Environmental campaigners have claimed it is “credible” for Scotland to achieve the target of having “net zero” emissions by 2045 – even though ministers’ current target is to reduce these by 90% by 2050.
WWF Scotland said a new report showed if “deep emissions reductions” were made across all sectors and carbon sinks were used to remove harmful greenhouse gases from the environment, the more ambitious target could be achieved.
Meanwhile, further action – including a significant increase in people eating plant-based foods instead of meat – could lead to the country reducing emissions by 120% by 2050.
Swapping 50% of meat for plant-based options could reduce emissions from the agriculture sector by about two million tonnes of carbon dioxide equivalent, research has suggested.
Gina Hanrahan, policy director for WWF Scotland said: “By 2050, the target date under the Scottish Climate Change Act, Scotland could be removing far more emissions than it creates, making a significant contribution to UK efforts.”
She spoke out after a report by Vivid Economics for the environmental charity indicated there are “multiple options for Scotland to deliver and exceed net zero by 2050”.
The Scottish Government has already brought forward legislation at Holyrood targeting a cut in emissions by at least 90% by 2050.
But Environmental campaigners and Green MSPs said the Climate Change (Emissions Reductions Targets) (Scotland) Bill does not go far enough.
The new report suggested Scotland’s power sector, transport and buildings could “all reach zero or near-zero emissions”, while industry could cut the amount of harmful gases it produces by “at least 60% without reducing productive capacity”.
The agriculture sector, which has been slower to reduce emissions, could achieve a cut of “around 35% while maintaining current production levels”, it claims.
Ms Hanrahan said: “We know that climate change is one of the biggest threats facing people and nature.
“To avoid the most dangerous consequences at home and abroad, we need to urgently cut our emissions and rapidly increase our carbon sinks through tree planting, restoring peatlands and improving the health of our soils.”

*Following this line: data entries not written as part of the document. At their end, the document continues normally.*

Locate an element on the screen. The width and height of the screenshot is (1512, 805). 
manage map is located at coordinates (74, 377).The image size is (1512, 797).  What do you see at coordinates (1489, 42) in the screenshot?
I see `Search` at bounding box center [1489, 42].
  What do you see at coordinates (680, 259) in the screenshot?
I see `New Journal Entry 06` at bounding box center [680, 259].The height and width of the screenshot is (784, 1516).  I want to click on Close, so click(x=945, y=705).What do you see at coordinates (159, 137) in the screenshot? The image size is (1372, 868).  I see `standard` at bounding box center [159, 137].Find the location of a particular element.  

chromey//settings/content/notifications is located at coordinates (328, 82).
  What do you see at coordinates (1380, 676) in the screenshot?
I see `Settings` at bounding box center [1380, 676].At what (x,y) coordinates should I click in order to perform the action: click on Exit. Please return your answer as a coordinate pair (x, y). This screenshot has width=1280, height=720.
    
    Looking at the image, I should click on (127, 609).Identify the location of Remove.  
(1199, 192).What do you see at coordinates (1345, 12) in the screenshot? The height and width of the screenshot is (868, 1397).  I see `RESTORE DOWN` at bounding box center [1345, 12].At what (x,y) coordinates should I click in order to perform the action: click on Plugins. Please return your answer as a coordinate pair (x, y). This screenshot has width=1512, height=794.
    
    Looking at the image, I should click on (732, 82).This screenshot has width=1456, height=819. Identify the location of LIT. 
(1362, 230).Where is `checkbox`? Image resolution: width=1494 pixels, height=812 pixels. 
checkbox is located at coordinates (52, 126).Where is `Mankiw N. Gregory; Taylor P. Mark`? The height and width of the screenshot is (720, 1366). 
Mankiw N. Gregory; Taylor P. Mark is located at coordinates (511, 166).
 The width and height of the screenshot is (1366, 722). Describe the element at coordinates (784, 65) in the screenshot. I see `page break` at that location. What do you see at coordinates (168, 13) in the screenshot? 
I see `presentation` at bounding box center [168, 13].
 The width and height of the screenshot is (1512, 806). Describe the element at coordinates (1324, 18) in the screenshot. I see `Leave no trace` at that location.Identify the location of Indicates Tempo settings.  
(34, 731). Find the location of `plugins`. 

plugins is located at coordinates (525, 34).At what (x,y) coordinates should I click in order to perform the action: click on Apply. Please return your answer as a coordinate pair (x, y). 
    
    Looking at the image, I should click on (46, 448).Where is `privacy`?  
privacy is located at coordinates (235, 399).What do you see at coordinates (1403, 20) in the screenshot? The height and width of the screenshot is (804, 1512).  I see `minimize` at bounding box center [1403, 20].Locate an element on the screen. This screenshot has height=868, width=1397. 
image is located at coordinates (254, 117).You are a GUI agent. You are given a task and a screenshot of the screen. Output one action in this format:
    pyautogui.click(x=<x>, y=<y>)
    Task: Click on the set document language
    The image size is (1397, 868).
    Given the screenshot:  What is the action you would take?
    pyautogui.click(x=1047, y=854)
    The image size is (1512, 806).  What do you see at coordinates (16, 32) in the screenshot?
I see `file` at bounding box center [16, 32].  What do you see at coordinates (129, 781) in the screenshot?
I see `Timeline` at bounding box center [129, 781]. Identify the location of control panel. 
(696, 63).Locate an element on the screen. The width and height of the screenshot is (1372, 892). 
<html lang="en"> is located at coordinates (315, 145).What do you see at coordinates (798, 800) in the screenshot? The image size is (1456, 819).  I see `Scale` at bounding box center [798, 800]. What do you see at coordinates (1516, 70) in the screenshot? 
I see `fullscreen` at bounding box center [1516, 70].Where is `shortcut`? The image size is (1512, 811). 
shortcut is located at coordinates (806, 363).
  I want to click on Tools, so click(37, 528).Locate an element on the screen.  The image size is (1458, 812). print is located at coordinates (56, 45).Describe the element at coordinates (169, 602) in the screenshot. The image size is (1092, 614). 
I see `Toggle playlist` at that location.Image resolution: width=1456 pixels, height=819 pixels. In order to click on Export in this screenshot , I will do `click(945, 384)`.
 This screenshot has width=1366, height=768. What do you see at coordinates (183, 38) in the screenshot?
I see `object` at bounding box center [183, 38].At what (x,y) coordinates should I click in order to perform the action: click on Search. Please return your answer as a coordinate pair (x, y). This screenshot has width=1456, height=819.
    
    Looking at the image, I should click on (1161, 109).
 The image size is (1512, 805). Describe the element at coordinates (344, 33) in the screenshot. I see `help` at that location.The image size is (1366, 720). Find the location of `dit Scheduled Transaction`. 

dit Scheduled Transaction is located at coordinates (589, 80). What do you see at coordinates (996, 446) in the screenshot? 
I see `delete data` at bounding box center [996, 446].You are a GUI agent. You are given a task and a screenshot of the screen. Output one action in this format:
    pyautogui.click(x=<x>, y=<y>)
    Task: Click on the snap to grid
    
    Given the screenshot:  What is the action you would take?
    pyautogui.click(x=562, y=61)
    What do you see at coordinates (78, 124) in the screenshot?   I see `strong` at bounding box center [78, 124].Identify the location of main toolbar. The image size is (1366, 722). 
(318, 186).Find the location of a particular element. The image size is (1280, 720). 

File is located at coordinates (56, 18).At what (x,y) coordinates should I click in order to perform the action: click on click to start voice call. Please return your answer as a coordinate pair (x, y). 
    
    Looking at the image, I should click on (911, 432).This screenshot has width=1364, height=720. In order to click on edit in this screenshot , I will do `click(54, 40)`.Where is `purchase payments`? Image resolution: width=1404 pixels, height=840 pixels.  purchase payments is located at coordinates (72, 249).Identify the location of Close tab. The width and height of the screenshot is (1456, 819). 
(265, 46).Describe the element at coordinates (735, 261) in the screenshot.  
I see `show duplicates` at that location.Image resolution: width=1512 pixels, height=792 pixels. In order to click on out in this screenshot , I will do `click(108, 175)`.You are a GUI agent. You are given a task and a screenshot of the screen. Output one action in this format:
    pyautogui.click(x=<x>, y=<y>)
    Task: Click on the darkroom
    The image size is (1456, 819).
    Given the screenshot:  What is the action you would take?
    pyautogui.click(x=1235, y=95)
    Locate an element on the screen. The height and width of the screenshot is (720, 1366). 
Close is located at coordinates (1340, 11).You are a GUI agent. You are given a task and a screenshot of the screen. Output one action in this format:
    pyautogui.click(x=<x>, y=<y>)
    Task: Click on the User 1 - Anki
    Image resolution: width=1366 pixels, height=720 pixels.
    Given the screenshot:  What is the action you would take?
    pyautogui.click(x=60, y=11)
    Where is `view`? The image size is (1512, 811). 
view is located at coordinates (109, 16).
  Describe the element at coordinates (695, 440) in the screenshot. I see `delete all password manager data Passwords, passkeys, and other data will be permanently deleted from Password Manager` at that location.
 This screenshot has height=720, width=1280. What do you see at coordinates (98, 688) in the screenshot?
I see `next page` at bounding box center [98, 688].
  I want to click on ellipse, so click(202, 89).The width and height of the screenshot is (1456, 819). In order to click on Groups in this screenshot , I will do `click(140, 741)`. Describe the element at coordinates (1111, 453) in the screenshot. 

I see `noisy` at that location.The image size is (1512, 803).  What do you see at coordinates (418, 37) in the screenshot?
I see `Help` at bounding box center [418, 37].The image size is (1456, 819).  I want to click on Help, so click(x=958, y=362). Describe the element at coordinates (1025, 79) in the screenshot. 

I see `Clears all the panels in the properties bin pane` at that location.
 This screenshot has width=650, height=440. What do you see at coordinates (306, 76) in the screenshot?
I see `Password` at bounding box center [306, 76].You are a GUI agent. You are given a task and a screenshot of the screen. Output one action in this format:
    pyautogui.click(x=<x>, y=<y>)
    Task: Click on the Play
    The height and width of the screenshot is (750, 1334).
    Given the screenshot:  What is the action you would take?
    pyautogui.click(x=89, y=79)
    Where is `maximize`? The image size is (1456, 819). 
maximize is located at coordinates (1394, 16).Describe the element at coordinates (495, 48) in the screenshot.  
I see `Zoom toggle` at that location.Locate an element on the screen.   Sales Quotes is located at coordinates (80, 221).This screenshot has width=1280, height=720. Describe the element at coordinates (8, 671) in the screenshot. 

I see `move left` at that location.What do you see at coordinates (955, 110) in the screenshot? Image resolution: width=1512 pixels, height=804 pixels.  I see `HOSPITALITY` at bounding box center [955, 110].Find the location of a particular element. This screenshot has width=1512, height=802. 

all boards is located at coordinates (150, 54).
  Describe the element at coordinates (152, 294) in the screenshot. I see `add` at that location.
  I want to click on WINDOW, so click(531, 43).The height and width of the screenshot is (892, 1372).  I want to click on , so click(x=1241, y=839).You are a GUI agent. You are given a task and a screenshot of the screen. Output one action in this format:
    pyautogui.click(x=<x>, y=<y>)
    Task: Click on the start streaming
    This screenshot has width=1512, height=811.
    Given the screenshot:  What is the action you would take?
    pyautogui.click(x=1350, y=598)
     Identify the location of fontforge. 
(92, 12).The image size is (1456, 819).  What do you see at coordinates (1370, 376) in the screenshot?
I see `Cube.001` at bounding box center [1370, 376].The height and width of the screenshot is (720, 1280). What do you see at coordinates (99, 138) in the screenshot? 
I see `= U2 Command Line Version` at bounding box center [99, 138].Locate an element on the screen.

A decade after Holyrood passed its original climate change legislation, Scotland has “reduced emissions by nearly half and made truly incredible progress in cutting the carbon from our power sector”, she said.
Ms Hanrahan argued: “It’s crucial MSPs, who are debating the new Climate Change Bill confront the challenge head on and join the growing number of progressive nations by setting an iconic net zero target and speeding up the policy action need to end our climate emissions once and for all.
“This report makes clear that there is a credible route-map for Scotland to achieve net zero in the 2040s. We are laden with natural advantages for net zero.
“From our abundant renewable energy resource to our large land area suitable for carbon sinks, to our history of innovation and skilled workforce, this new report shows we can hit net zero before other UK nations and be among the global leaders on this issue.”
Green MSP Mark Ruskell welcomed the report.
He said: “By embracing an early target for net-zero we can protect our communities from climate catastrophe and drive the innovation needed to create new jobs, warm homes, sustainable food production and better public transport.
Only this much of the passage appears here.